Crafting No-Code Local RAG Chatbots with LangFlow and Ollama

Crafting No-Code Local RAG Chatbots with LangFlow and Ollama

Do you remember when developing an intelligent chatbot meant investing months into coding?

While frameworks like LangChain have significantly simplified the process, the need to write hundreds of lines of code can still be a major barrier for non-programmers.

But is there an easier way?

That’s when I stumbled upon “LangFlow,” an innovative open-source tool that extends the capabilities of LangChain’s Python version. LangFlow allows you to build AI applications without writing a single line of code. It provides an intuitive canvas where you can effortlessly drag and connect components to create your chatbot.

In this guide, we’ll explore how to use LangFlow to quickly develop a smart AI chatbot prototype. For the backend, we’ll leverage Ollama to handle embeddings and Large Language Models, ensuring that your application runs locally without incurring any costs. Finally, we’ll demonstrate how to convert this flow into a fully functional Streamlit application with minimal coding effort.

Overview of the Retrieval-Augmented Generation Pipeline: LangChain, LangFlow, and Ollama

In this project, we’ll be creating an AI chatbot named “Dinnerly — Your Healthy Dish Planner,” designed to suggest nutritious dish recipes sourced from a recipe PDF file using the power of Retrieval-Augmented Generation (RAG).

Before we delve into the step-by-step process of bringing Dinnerly to life, let’s first take a closer look at the key components that will make this project possible.
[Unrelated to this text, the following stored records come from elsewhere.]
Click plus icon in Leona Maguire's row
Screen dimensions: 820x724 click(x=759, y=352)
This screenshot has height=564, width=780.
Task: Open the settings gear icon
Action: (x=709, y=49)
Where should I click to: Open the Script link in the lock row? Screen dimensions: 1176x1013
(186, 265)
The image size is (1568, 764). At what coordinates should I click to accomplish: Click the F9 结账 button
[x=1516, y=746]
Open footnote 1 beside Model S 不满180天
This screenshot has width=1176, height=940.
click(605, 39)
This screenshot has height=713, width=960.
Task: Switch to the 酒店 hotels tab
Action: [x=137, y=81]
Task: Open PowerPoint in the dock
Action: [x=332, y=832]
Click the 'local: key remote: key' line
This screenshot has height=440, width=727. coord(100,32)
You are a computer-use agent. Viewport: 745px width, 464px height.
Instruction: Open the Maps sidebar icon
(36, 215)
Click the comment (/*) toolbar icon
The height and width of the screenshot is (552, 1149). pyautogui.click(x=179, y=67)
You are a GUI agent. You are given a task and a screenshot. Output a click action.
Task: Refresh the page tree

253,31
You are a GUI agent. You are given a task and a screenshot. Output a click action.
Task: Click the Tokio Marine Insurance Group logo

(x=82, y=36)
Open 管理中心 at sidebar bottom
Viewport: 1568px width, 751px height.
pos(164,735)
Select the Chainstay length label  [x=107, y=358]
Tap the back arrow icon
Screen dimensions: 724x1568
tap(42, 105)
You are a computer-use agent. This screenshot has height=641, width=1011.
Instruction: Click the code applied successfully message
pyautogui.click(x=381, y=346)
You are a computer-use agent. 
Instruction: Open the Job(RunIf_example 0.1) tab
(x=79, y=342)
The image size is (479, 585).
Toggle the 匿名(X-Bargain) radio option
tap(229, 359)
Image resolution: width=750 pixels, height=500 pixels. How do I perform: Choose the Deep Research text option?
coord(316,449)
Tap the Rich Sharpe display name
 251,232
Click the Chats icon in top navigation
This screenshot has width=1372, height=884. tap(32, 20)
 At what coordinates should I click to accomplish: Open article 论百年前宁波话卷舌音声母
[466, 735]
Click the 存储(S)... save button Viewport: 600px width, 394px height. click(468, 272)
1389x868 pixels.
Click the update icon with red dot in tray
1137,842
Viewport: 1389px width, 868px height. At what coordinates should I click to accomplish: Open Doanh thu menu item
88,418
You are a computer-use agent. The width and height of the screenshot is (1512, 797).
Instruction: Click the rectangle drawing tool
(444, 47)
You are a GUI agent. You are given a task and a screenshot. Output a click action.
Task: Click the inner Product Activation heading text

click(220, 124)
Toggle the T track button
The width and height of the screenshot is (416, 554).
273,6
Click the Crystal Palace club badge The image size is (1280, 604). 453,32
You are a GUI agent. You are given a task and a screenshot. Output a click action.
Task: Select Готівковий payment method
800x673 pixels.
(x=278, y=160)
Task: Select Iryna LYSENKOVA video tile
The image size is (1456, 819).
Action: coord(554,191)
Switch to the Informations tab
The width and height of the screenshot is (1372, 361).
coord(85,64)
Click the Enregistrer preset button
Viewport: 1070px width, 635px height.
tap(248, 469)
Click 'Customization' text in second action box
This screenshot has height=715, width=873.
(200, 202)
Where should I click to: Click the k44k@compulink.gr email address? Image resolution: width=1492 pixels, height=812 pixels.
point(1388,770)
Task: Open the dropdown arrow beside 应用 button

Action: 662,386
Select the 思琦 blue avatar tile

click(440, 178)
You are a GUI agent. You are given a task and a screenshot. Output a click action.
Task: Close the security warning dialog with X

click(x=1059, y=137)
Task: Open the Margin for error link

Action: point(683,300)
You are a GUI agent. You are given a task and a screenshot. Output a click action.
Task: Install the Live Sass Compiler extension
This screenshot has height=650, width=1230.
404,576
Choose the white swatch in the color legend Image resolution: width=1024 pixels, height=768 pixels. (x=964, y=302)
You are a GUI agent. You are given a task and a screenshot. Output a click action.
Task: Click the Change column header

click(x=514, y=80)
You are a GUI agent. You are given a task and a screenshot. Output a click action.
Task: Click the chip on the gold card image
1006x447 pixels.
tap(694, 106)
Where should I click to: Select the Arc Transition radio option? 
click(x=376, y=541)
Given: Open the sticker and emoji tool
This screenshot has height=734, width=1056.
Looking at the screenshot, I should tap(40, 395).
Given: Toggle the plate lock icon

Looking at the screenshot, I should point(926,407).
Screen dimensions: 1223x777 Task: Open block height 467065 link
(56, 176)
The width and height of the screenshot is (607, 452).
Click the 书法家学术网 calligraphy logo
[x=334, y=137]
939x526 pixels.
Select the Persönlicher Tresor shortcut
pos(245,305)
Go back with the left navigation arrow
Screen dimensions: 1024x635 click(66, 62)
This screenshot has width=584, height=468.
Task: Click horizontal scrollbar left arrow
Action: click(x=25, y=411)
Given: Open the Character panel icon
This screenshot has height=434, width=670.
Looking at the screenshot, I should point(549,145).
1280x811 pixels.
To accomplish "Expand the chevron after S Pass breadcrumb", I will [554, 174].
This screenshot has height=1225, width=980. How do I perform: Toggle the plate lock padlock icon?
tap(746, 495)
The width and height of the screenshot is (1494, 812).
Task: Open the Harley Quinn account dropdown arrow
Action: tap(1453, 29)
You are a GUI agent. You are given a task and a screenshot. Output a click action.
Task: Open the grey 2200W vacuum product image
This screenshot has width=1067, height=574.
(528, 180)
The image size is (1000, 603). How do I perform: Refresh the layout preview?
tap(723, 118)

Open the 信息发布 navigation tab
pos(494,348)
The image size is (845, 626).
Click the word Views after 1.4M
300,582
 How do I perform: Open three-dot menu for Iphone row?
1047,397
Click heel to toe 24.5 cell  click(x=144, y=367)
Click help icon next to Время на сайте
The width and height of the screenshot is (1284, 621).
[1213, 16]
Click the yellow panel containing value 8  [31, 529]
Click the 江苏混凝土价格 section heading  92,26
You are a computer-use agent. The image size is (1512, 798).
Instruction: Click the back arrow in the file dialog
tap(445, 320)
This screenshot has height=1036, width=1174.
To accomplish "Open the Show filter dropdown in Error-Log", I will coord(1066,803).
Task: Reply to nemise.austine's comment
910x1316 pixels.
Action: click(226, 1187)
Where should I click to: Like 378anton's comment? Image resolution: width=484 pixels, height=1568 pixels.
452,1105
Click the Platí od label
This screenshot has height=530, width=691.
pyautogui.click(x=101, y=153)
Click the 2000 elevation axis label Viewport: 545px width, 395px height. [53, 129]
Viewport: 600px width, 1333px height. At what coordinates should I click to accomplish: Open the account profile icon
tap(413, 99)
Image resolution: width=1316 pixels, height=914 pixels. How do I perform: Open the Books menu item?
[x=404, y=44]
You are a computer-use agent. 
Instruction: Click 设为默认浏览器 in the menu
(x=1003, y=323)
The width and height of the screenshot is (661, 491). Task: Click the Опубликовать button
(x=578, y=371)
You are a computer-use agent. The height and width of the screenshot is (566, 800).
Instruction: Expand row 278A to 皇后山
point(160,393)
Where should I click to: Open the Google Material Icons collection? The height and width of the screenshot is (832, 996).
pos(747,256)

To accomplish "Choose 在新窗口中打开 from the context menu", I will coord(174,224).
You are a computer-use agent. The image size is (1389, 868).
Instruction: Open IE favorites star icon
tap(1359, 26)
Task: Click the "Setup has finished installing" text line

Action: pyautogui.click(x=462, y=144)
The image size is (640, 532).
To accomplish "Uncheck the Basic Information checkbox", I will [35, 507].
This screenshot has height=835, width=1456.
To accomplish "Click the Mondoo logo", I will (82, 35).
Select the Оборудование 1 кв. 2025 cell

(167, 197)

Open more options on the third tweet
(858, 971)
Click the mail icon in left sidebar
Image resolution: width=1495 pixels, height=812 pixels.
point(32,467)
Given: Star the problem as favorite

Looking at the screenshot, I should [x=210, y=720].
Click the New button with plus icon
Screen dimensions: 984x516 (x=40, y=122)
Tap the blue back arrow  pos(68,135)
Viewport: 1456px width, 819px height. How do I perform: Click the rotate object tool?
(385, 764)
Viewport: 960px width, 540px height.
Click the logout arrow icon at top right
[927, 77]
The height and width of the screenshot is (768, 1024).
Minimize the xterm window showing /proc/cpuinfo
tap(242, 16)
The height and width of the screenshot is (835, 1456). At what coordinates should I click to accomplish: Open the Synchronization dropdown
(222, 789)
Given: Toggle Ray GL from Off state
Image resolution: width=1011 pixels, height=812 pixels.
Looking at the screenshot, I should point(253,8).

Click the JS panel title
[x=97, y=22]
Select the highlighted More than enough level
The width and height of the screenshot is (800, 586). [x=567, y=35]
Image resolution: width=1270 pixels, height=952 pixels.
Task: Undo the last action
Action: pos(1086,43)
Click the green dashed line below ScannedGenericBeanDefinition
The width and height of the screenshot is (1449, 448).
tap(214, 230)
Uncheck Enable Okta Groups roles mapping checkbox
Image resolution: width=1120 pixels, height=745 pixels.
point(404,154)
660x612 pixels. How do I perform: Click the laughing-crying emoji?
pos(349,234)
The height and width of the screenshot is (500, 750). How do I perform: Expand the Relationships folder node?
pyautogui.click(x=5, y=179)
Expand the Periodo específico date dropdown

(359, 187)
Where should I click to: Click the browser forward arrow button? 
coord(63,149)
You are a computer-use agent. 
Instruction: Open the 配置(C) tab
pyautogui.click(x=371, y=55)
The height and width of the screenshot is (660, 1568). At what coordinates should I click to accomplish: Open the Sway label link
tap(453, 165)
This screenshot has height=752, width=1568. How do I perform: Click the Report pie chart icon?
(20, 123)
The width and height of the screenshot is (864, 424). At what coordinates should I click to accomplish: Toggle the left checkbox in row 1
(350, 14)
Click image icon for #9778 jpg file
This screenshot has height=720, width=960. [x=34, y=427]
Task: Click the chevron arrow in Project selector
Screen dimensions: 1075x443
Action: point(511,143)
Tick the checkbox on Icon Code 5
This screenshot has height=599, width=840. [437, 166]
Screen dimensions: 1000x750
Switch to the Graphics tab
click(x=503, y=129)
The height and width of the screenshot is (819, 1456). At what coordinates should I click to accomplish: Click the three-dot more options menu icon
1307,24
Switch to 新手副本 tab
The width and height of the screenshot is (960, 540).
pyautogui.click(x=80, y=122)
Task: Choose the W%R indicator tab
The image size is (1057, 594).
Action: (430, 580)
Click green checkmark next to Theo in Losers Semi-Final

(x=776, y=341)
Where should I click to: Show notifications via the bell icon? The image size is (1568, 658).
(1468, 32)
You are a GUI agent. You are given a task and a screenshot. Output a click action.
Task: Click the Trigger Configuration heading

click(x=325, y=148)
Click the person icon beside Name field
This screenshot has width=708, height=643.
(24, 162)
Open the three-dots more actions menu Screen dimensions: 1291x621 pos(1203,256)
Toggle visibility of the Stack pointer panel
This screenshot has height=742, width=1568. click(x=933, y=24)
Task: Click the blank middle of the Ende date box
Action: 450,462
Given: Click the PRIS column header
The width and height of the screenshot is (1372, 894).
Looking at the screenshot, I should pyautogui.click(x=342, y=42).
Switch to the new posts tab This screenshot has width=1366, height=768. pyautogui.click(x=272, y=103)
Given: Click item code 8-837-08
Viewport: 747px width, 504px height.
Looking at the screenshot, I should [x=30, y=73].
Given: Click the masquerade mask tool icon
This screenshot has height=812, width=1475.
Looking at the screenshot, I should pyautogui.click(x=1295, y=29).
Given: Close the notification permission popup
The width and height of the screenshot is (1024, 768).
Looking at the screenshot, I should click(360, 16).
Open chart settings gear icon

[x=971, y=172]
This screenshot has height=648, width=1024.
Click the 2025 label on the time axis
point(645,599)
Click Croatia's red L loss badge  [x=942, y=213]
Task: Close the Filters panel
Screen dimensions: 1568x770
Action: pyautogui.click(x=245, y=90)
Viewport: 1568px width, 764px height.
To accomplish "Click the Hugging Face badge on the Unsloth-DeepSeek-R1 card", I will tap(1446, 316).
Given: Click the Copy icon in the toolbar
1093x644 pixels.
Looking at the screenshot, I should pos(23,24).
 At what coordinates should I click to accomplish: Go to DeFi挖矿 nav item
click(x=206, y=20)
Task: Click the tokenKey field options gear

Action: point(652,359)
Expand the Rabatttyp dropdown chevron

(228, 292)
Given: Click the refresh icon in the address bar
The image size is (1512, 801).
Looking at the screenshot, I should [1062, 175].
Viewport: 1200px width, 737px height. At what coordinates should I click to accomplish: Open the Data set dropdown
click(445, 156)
Understanding Retrieval-Augmented Generation (RAG)

Retrieval-Augmented Generation (RAG) is a technique that enhances Large Language Models (LLMs) by providing them with relevant information from external sources. This additional context enables LLMs to generate more accurate, context-aware, and up-to-date responses.

The RAG pipeline typically involves the following key steps, as outlined in various guides on the subject:

  1. Load Document: Start by loading the document or data source that will be used for retrieval.
  2. Split into Chunks: Divide the document into smaller, manageable parts to ensure more precise processing.
  3. Create Embeddings: Convert these chunks into vector representations using embedding techniques.
  4. Store in Vector Database: Save these vectors in a vector database for efficient and quick retrieval.
  5. User Interaction: Receive queries or input from the user, which are then converted into embeddings.
  6. Semantic Search in VectorDB: Perform a semantic search in the vector database using the user’s query to find the most relevant information.
  7. Retrieve and Process Responses: Retrieve the most pertinent chunks, pass them through an LLM, and generate a comprehensive response.
  8. Deliver Answer to User: Finally, present the generated response to the user, ensuring that the output is both accurate and contextually relevant.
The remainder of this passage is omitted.